Handling HTTP Requests for Keyed Streams

2021-08-16 Thread Rion Williams
Hi all,

I've been exploring a few different options for storing tenant-specific
configurations within Flink state based on the messages I have flowing
through my job. Initially I had considered creating a source that would
periodically poll an HTTP API and connect that stream to my original event
stream.

However, I realized that this configuration information would basically
never change and thus it doesn't quite make sense to poll so frequently. My
next approach would be to have a function that would be keyed (by tenant)
and storing the configuration for that tenant in state (and issue an HTTP
call when I did not have it). Something like this:

class ConfigurationLookupFunction: KeyedProcessFunction() {
// Tenant specific configuration
private lateinit var httpClient: HttpClient
private lateinit var configuration: ValueState

override fun open(parameters: Configuration) {
super.open(parameters)
httpClient = HttpClient.newHttpClient()
}

override fun processElement(message: JsonObject, context: Context,
out: Collector) {
if (configuration.value() == null){
// Issue a request to the appropriate API to load the configuration
val url =
HttpRequest.newBuilder(URI.create(".../${context.currentKey}")).build()
httpClient.send(..., {
// Store the configuration info within state here
configuration.update(...)
})

out.collect(message)
}
else {
// Get the configuration information and pass it
downstream to be used by the sink
out.collect(message)
}
}
}

I didn't see any support for using the Async I/O functions from a keyed
context, otherwise I'd imagine that would be ideal. The requests themselves
should be very infrequent (initial call per tenant) and I'd imagine after
that the necessary configuration could be pulled/stored within the state
for that key.

Is there a good way of handling this that I might be overlooking with an
existing Flink construct or function? I'd love to be able to leverage the
Async I/O connectors as they seem pretty well thought out.

Thanks in advance!

Rion


Re: Handling HTTP Requests for Keyed Streams

2021-08-16 Thread Caizhi Weng
Hi!

As you mentioned that the configuration fetching is very infrequent, why
don't you use a blocking approach to send HTTP requests and receive
responses? This seems like a more reasonable solution to me.

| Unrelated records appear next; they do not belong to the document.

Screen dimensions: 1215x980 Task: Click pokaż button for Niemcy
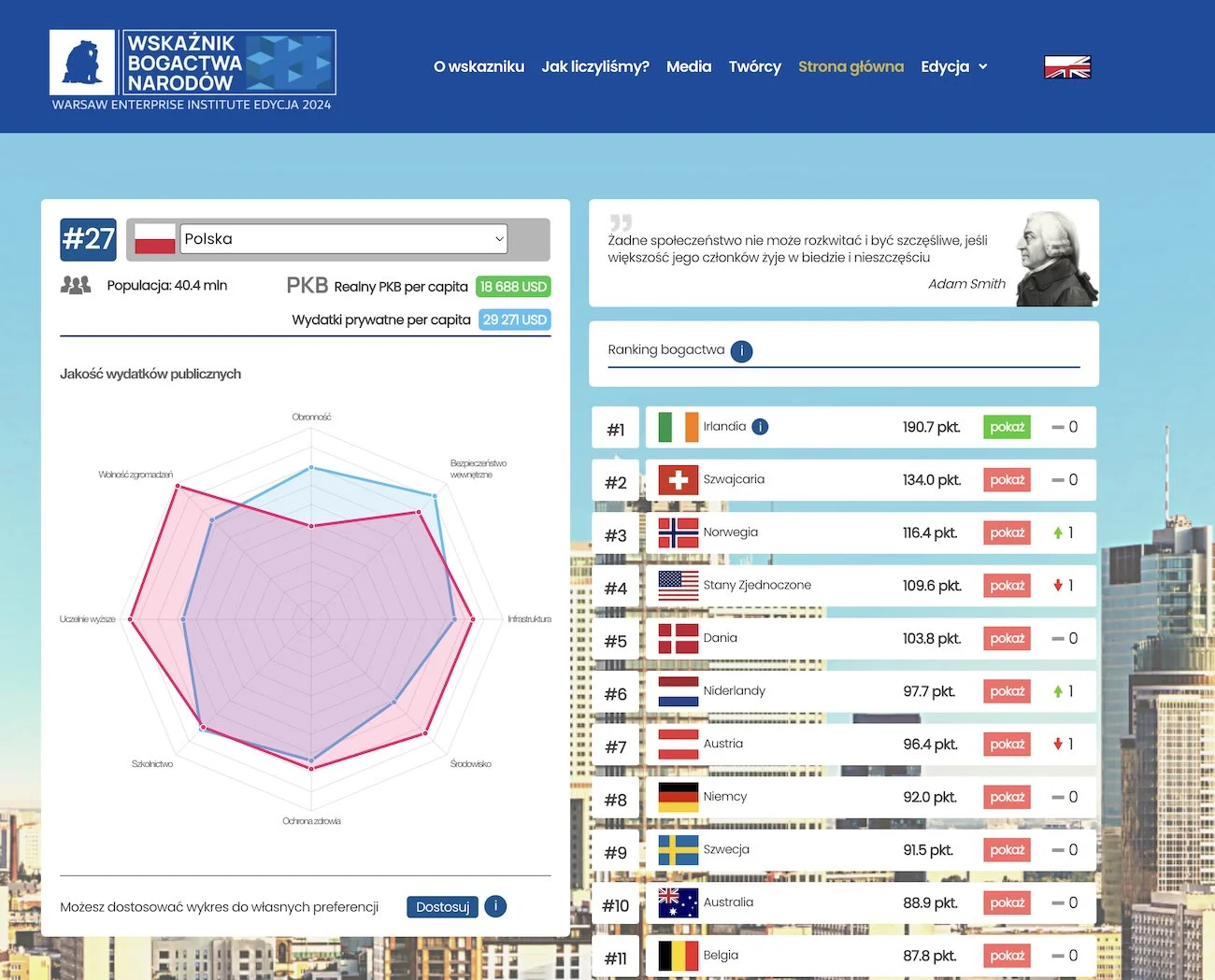point(1007,797)
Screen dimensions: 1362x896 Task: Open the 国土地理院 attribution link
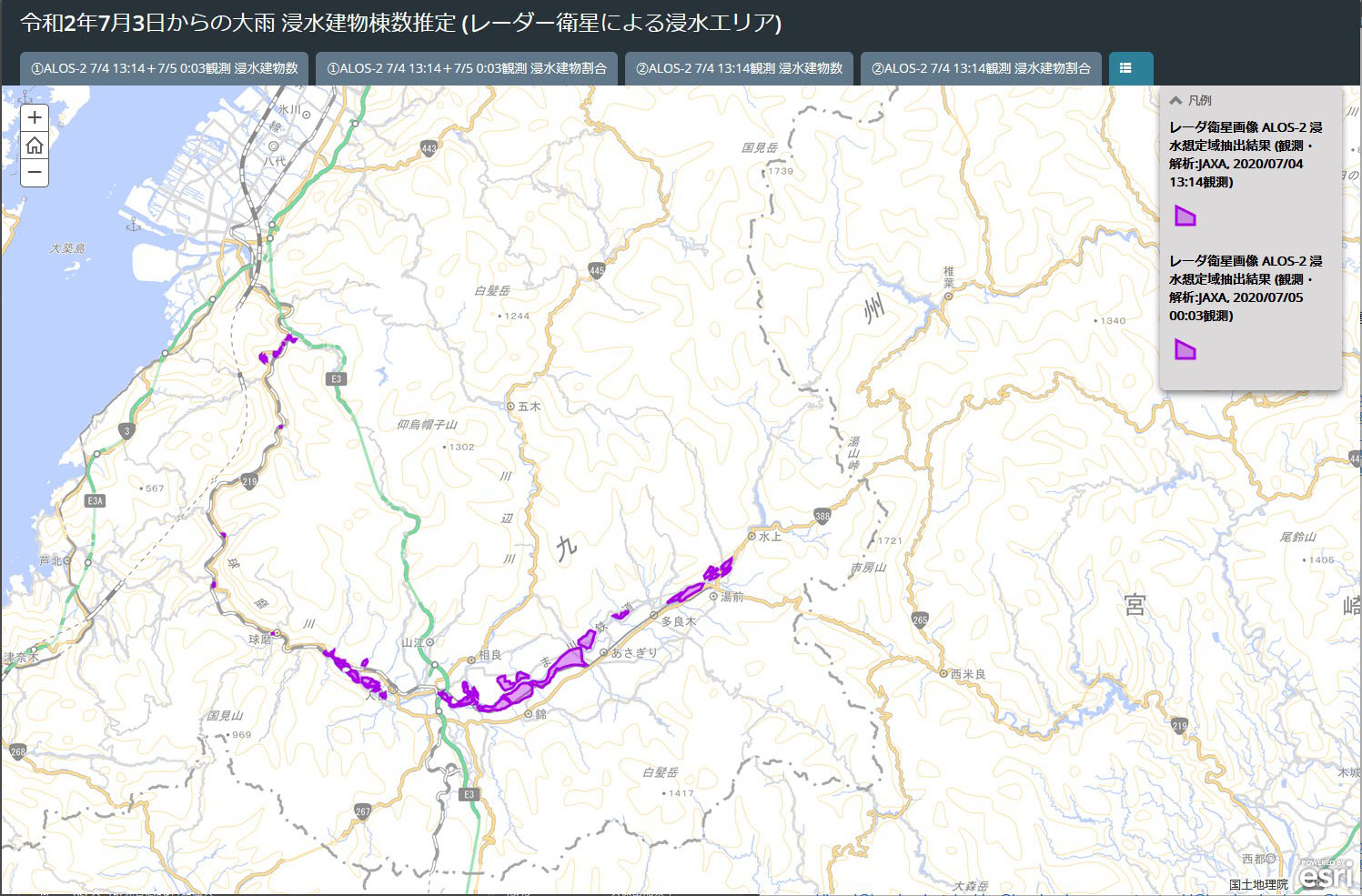tap(1258, 884)
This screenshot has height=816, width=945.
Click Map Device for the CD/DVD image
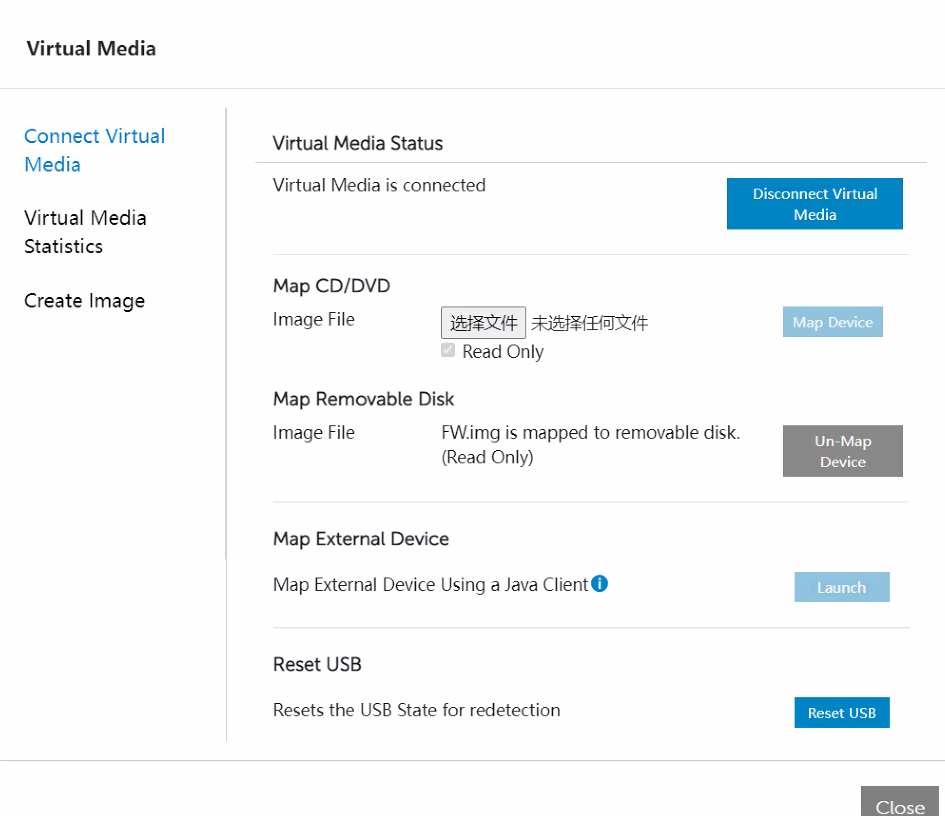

Rion Williams  于2021年8月17日周二 上午4:00写道:

> Hi all,
>
> I've been exploring a few different options for storing tenant-specific
> configurations within Flink state based on the messages I have flowing
> through my job. Initially I had considered creating a source that would
> periodically poll an HTTP API and connect that stream to my original event
> stream.
>
> However, I realized that this configuration information would basically
> never change and thus it doesn't quite make sense to poll so frequently. My
> next approach would be to have a function that would be keyed (by tenant)
> and storing the configuration for that tenant in state (and issue an HTTP
> call when I did not have it). Something like this:
>
> class ConfigurationLookupFunction: KeyedProcessFunction JsonObject>() {
> // Tenant specific configuration
> private lateinit var httpClient: HttpClient
> private lateinit var configuration: ValueState
>
> override fun open(parameters: Configuration) {
> super.open(parameters)
> httpClient = HttpClient.newHttpClient()
> }
>
> override fun processElement(message: JsonObject, context: Context, out: 
> Collector) {
> if (configuration.value() == null){
> // Issue a request to the appropriate API to load the 
> configuration
> val url = 
> HttpRequest.newBuilder(URI.create(".../${context.currentKey}")).build()
> httpClient.send(..., {
> // Store the configuration info within state here
> configuration.update(...)
> })
>
> out.collect(message)
> }
> else {
> // Get the configuration information and pass it downstream to be 
> used by the sink
> out.collect(message)
> }
> }
> }
>
> I didn't see any support for using the Async I/O functions from a keyed
> context, otherwise I'd imagine that would be ideal. The requests themselves
> should be very infrequent (initial call per tenant) and I'd imagine after
> that the necessary configuration could be pulled/stored within the state
> for that key.
>
> Is there a good way of handling this that I might be overlooking with an
> existing Flink construct or function? I'd love to be able to leverage the
> Async I/O connectors as they seem pretty well thought out.
>
> Thanks in advance!
>
> Rion
>
>
>


Re: Handling HTTP Requests for Keyed Streams

2021-08-17 Thread Rion Williams
Hi Caizhi,

I don’t mind the request being synchronous (or not using the Async I/O 
connectors). Assuming I go down that route would this be the appropriate way to 
handle this? Specifically creating an HttpClient and storing the result in 
state and on a keyed stream if the state was empty?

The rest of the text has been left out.